Kata orang nih ya, umur sekitar 20an itu masa
seorang gadis remaja lagi mekar-mekarnya, lagi berada dalam sisi tercantik
kehidupannya di masa antara bocah-dewasa. Lah aku? Aku merutuki diriku sendiri.
Tak ada yang bisa di banggakan dari seorang Priscilla Nada Melody.
“au ah, sana tidur nanti besok ketinggalan
bus” aku langsung berbalik dan langsung meninggalkannya ke kamar.
“idih gitu aja kok ngambek sih ka” aku berani
bertaruh ia sedang memonyongkan bibirnya.
“kak kalo suka ngambek cepat tua loh ya” yang
ini pasti posenya lagi memperlihatkan matanya yang bulan sabit itu ketika
tertawa sambil memperlihatkan giginya sambil sesekali membasahi bibir bawahnya
dengan lidahnya. Melet maksudnya. Aku tak menyahut.
“ah tau ah kakak, yaudah deh good night ya.”
Nah ini pasti dia lagi garuk-garukin belakang kepalanya sambil berjalan menuju
kamarnya. Brak. Nah benar saja, suara pintu kamar di tutup.
Aku terkekeh geli, segera saja kuraih
handphone murah bututku yang berapa kali soak demo minta di ganti. Kaya pernah
lihat muka cewek ini tapi di mana ya. Aku mengamatinya dengan seksama model
bernama Miranda Kerr ini. sebelah tanganku menutupi bagian tubuhnya yang seksi
hingga hanya bagian kepalanya yang terjangkau penglihatanku. Hffttt. Namanya
juga artis mungkin bolak balik stasiun TV yang membuatnya terasa familiar.
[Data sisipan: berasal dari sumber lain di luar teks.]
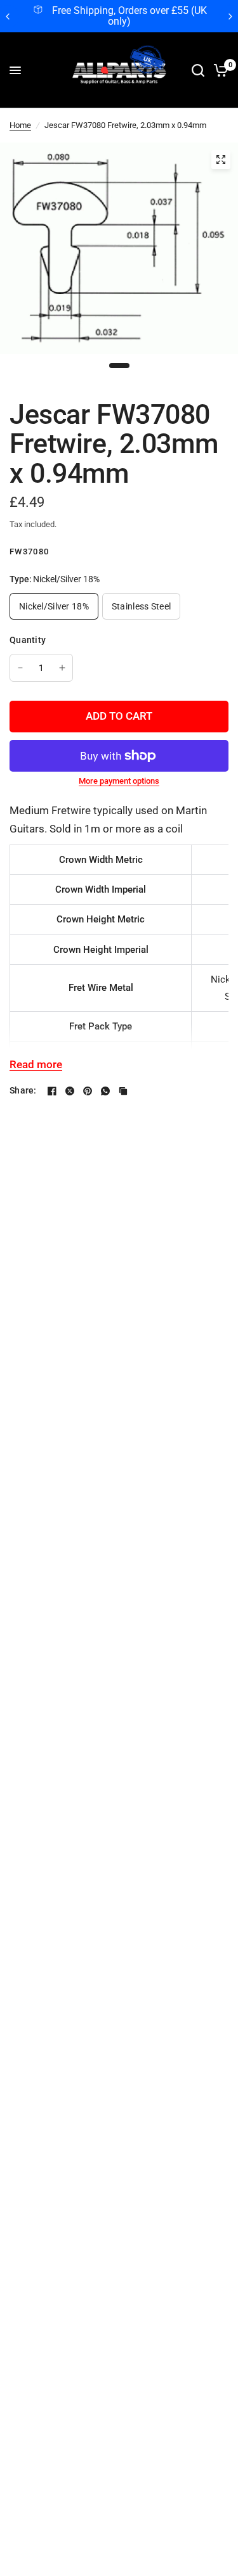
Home (20, 125)
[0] (218, 70)
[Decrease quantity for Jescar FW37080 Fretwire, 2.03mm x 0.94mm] (20, 667)
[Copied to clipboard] (123, 1091)
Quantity (28, 640)
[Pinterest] (87, 1091)
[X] (69, 1091)
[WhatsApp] (105, 1091)
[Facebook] (52, 1091)
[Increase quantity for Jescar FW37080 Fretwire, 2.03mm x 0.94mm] (62, 667)
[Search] (198, 70)
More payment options (119, 781)
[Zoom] (220, 159)
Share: (23, 1090)
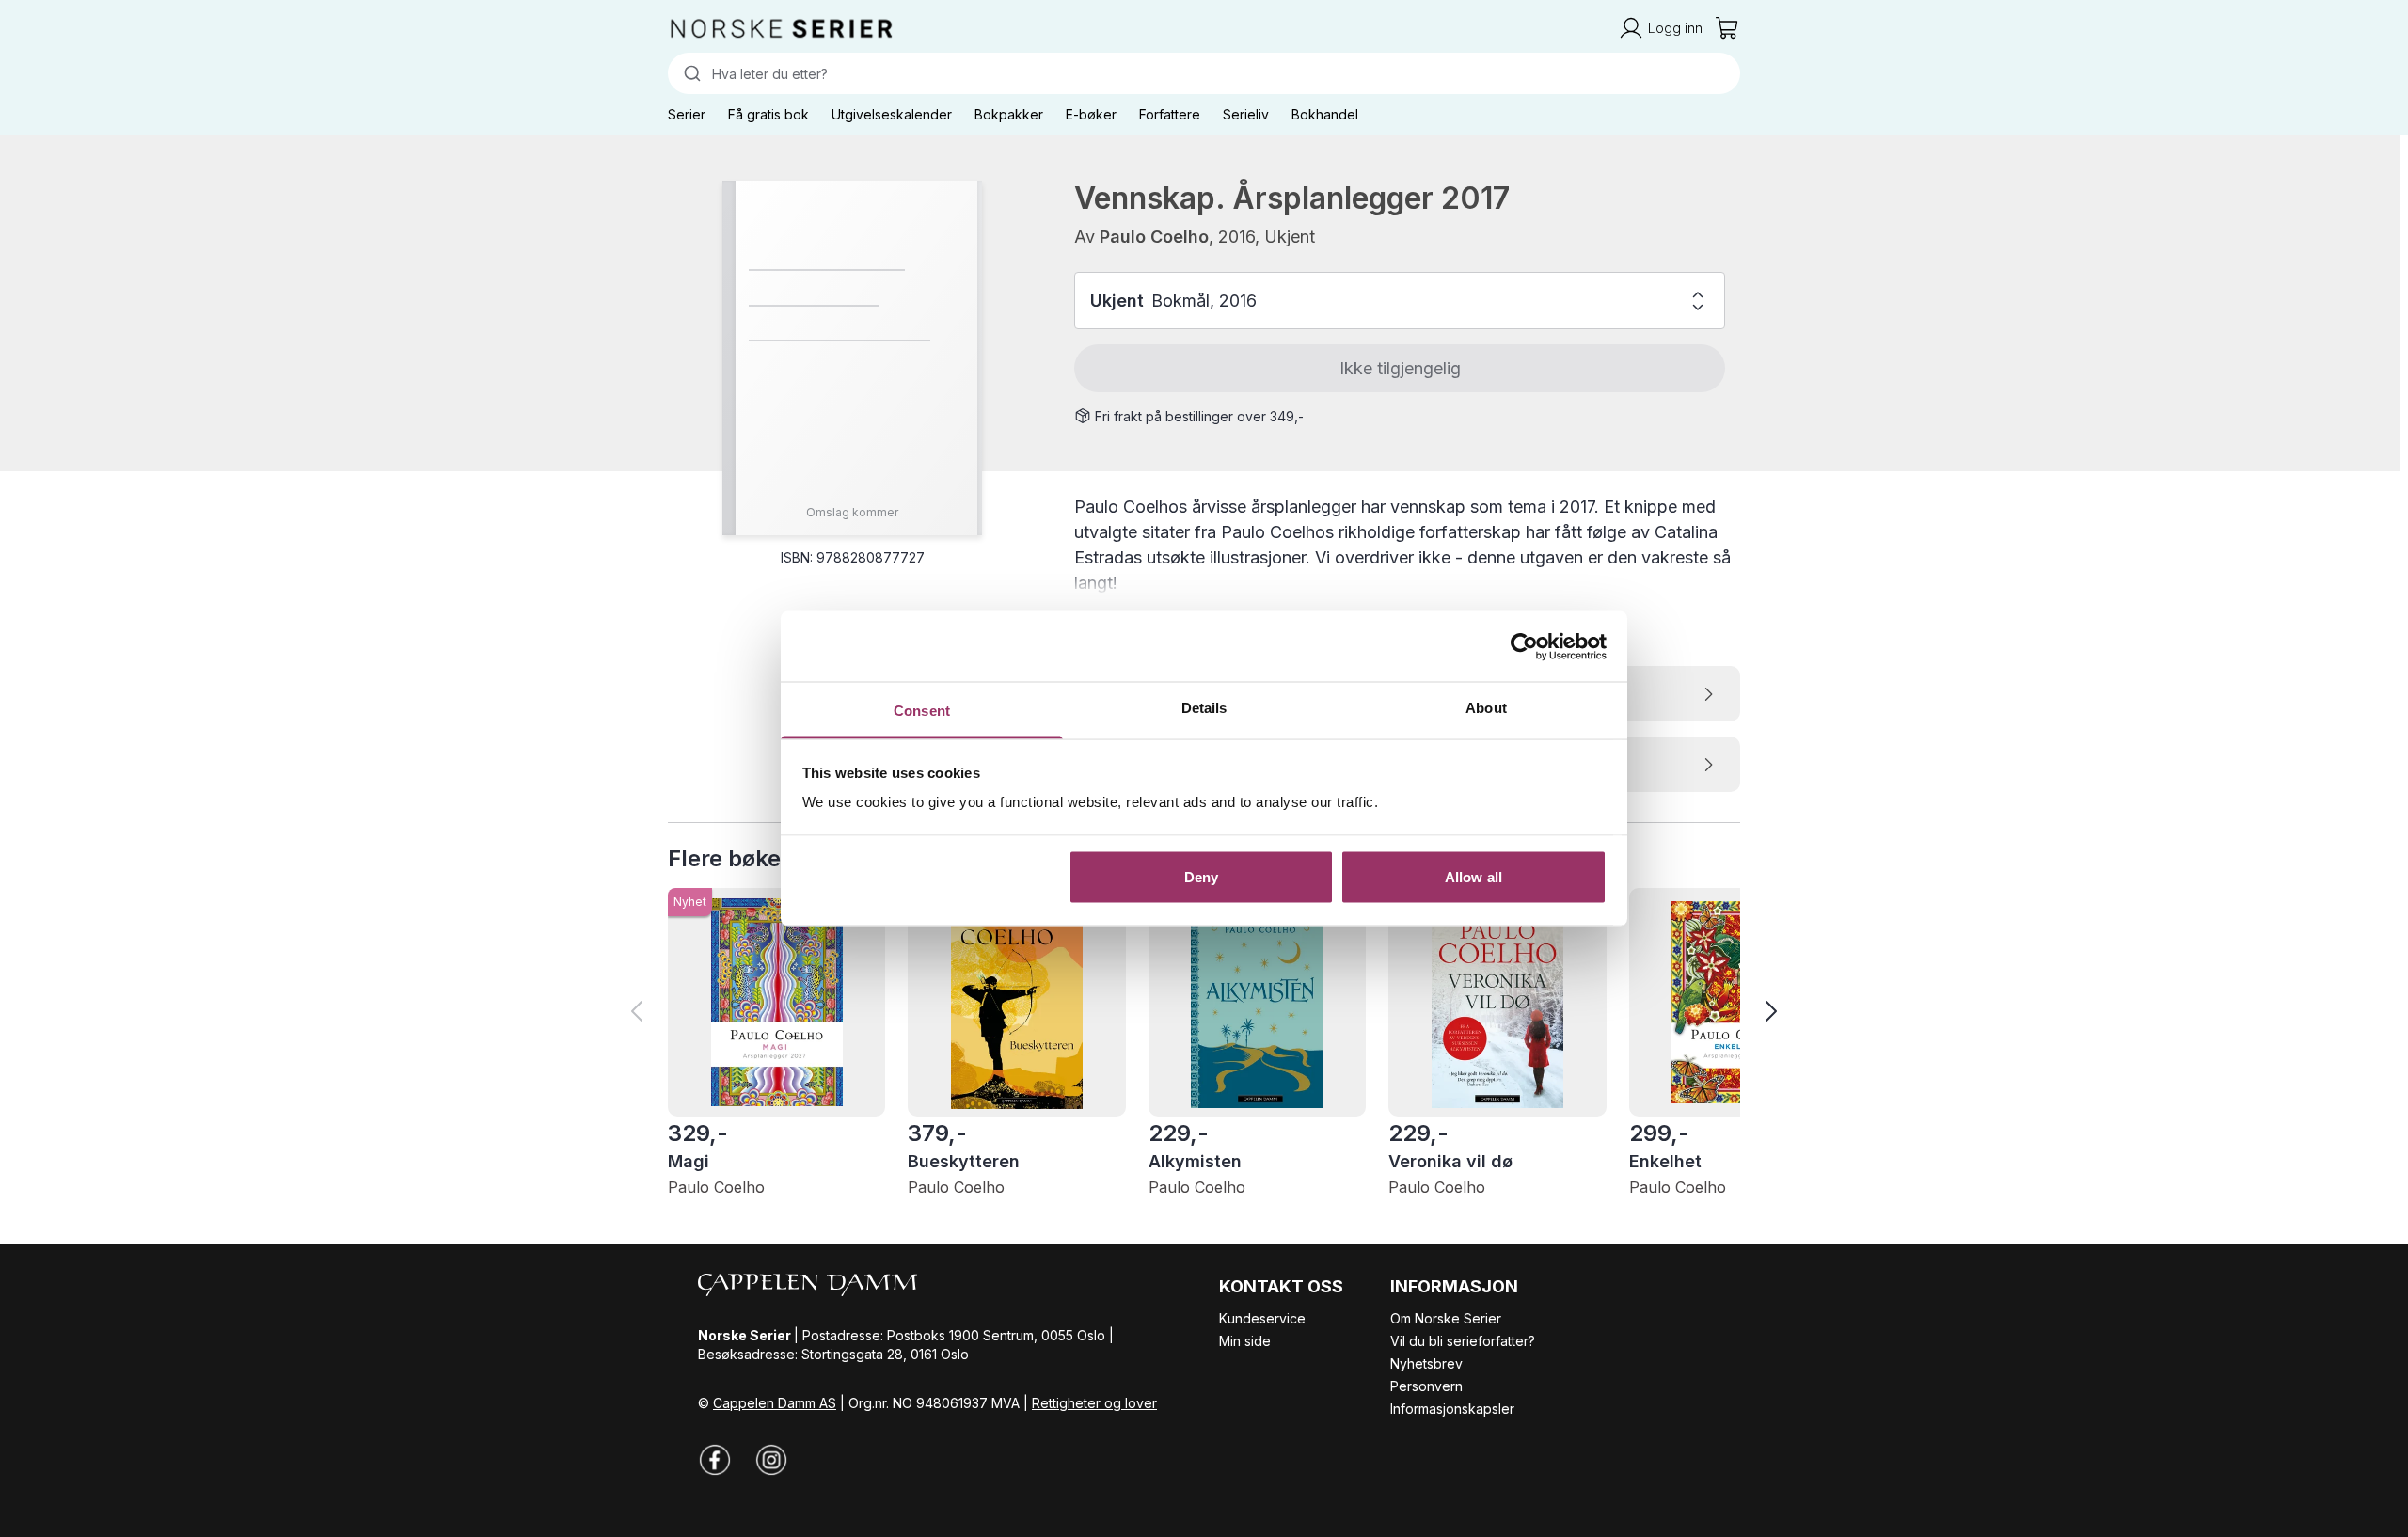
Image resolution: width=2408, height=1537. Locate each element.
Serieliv (1246, 114)
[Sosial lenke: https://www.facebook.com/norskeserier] (715, 1460)
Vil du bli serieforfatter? (1462, 1341)
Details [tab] (1204, 708)
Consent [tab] (922, 711)
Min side (1245, 1341)
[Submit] (690, 73)
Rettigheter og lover (1094, 1403)
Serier (686, 114)
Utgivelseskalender (892, 114)
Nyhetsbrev (1426, 1363)
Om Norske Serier (1445, 1318)
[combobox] (1204, 73)
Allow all (1473, 876)
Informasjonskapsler (1452, 1409)
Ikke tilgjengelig (1400, 368)
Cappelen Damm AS (774, 1403)
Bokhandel (1324, 114)
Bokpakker (1008, 114)
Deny (1201, 876)
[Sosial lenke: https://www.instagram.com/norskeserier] (771, 1460)
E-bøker (1091, 114)
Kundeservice (1262, 1318)
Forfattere (1169, 114)
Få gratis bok (768, 114)
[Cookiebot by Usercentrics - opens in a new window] (1524, 646)
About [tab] (1486, 708)
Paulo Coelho (1154, 236)
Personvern (1426, 1386)
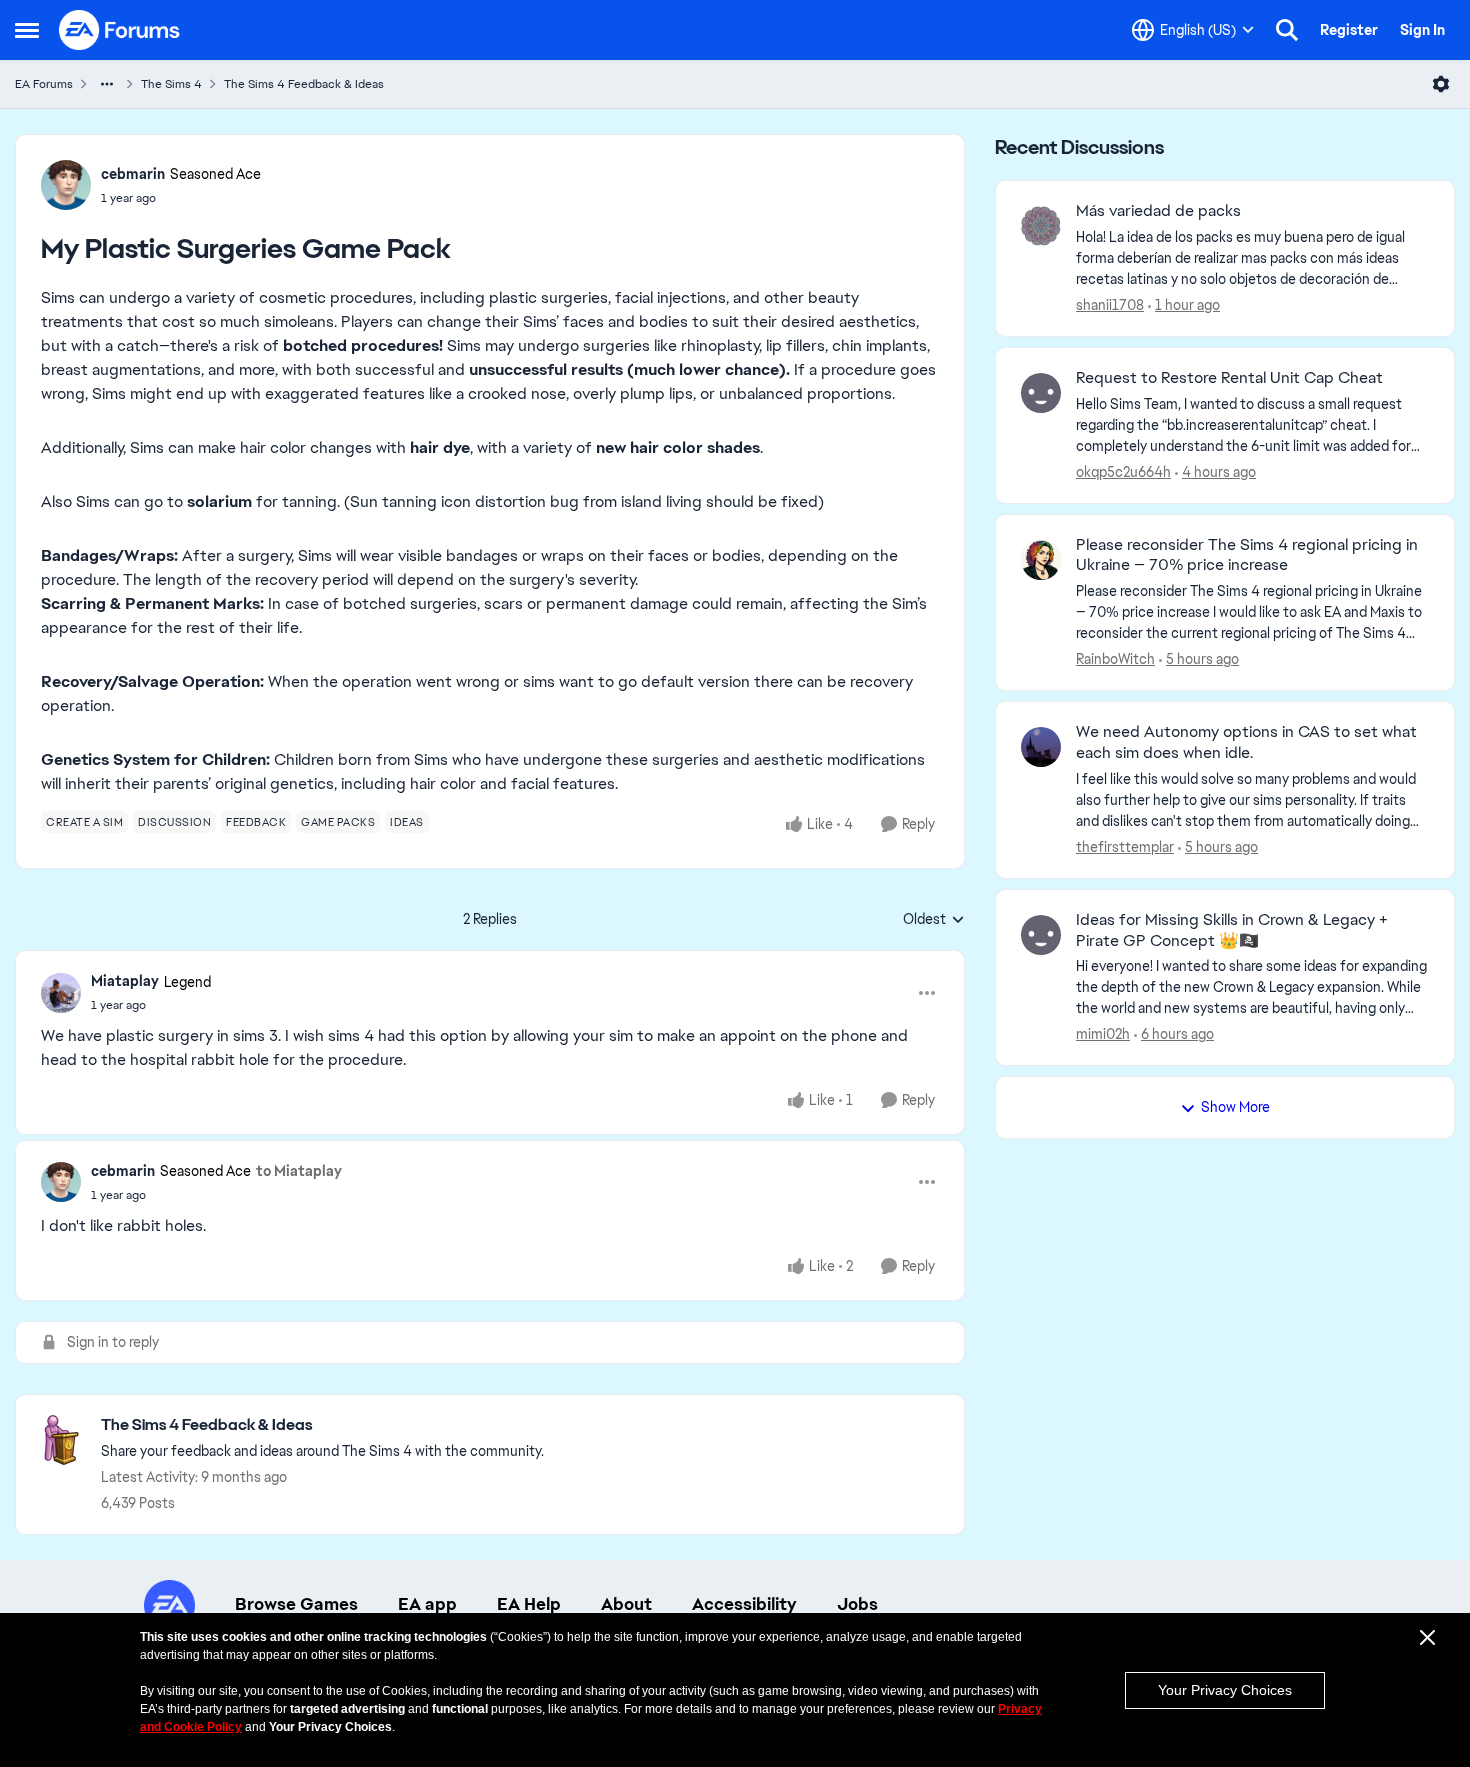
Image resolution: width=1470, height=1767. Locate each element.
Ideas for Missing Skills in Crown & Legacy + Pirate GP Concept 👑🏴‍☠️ (1232, 930)
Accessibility (744, 1604)
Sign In (1422, 30)
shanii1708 (1110, 305)
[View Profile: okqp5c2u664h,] (1041, 393)
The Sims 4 (171, 84)
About (626, 1604)
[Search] (1287, 30)
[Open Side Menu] (27, 30)
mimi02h (1103, 1034)
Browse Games (296, 1604)
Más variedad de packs (1158, 211)
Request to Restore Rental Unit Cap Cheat (1229, 378)
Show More (1235, 1107)
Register (1349, 30)
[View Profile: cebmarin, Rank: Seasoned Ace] (66, 185)
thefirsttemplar (1125, 847)
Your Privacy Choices (1225, 1690)
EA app (427, 1604)
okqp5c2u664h (1123, 472)
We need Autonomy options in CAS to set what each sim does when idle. (1246, 742)
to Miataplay (299, 1171)
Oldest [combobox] (934, 920)
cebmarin (133, 174)
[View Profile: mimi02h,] (1041, 935)
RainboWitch (1115, 659)
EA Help (529, 1604)
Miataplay (125, 981)
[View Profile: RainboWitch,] (1041, 560)
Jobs (857, 1604)
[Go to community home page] (120, 30)
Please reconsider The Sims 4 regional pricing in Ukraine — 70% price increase (1247, 555)
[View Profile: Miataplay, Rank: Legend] (61, 993)
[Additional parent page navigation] (107, 84)
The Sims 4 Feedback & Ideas (304, 84)
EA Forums (44, 84)
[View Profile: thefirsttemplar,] (1041, 747)
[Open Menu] (1441, 84)
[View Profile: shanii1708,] (1041, 226)
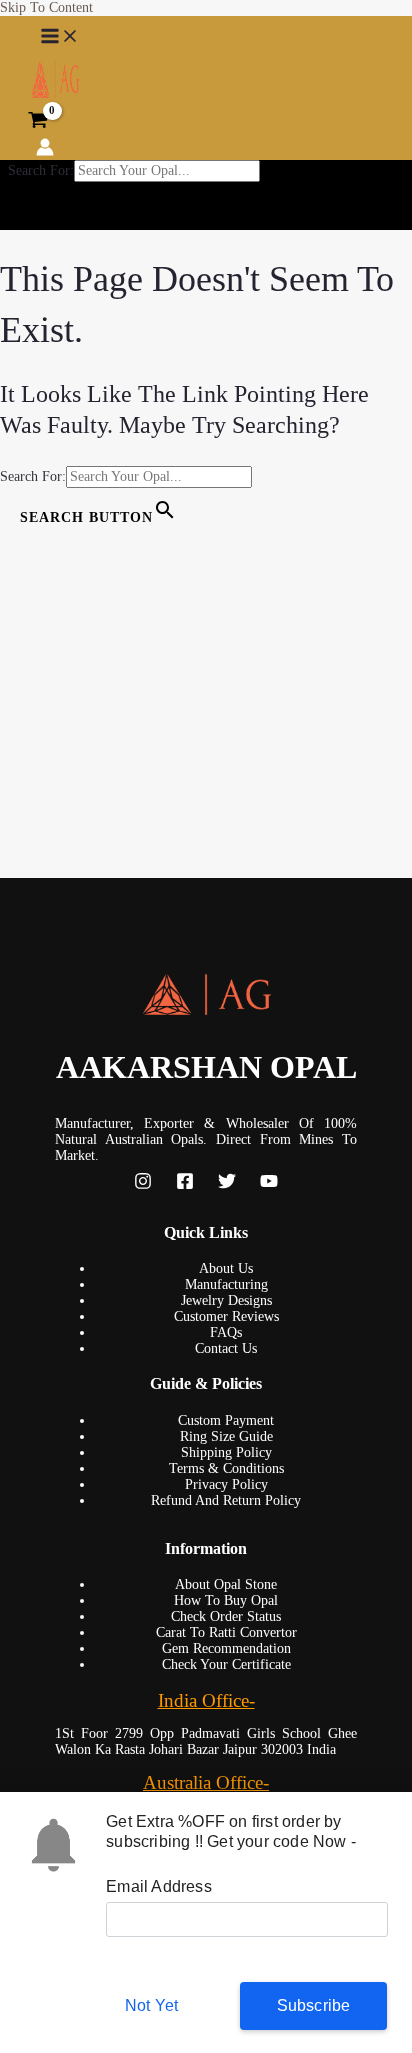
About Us (226, 1268)
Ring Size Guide (226, 1436)
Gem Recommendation (226, 1648)
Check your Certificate (226, 1664)
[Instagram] (143, 1185)
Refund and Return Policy (226, 1500)
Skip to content (46, 7)
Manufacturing (226, 1284)
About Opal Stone (226, 1584)
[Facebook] (185, 1185)
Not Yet (151, 2005)
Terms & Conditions (226, 1468)
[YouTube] (269, 1185)
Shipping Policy (226, 1452)
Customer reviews (226, 1316)
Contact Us (226, 1348)
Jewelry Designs (226, 1300)
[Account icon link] (45, 149)
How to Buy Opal (226, 1600)
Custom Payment (226, 1420)
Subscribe (314, 2005)
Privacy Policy (226, 1484)
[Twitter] (227, 1185)
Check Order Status (226, 1616)
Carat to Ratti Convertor (226, 1632)
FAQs (226, 1332)
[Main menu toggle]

Aku menghembuskan napas berkali-kali. Hape
butut yang tak pernah bernyanyi lagi semenjak aku menyandang status jomblo ini
akhir-akhir ini gak melakukan aksi demo ngehangnya. Ohiya, jelas saja tak ada
orang yang menghubungiku karena aku tak pernah membalas sms mereka, aku tak
pernah mengisi pulsa sebelum kartu sim bututku ini memasuki masa tenggang.
Makluuum. Maklumin aja ya lagi irit duit dan hanya bisa mengandalkan gratisan
kalo operator hapeku lagi baik hati ngasih gratisan bagi jomblowati kere ini.
Aku menatap langit-langit kamarku. Ah iya,
mengenai pemilik cafe tempatku bekerja itu... aduhai siapa sih namanya tadi?
Kris? Kristanius Alva ya? Mr.Armaniku. pangeran berkuda putihku. Mr. Limited
editionku yang luar biasa tampan dengan wajah kaya model iklan pakaian pria
yang ganteng-ganteng itu loh.
Aku bahkan bisa membayangkan lekuk tubuhnya
dari jas yang ia kenakan. Apalagi kalau ia memakai kemeja putih dengan lengan
kemeja di gulung sampai siku.. aku bahkan beberapa kali mengusap bagian bawah
hidungku takut-takut kalau mimisan hehe. Gimana cara kenalan sama dia ya? Harus
cari cara. Aku membatin. Tapi dia cuek bingit. Jarang senyum ckck.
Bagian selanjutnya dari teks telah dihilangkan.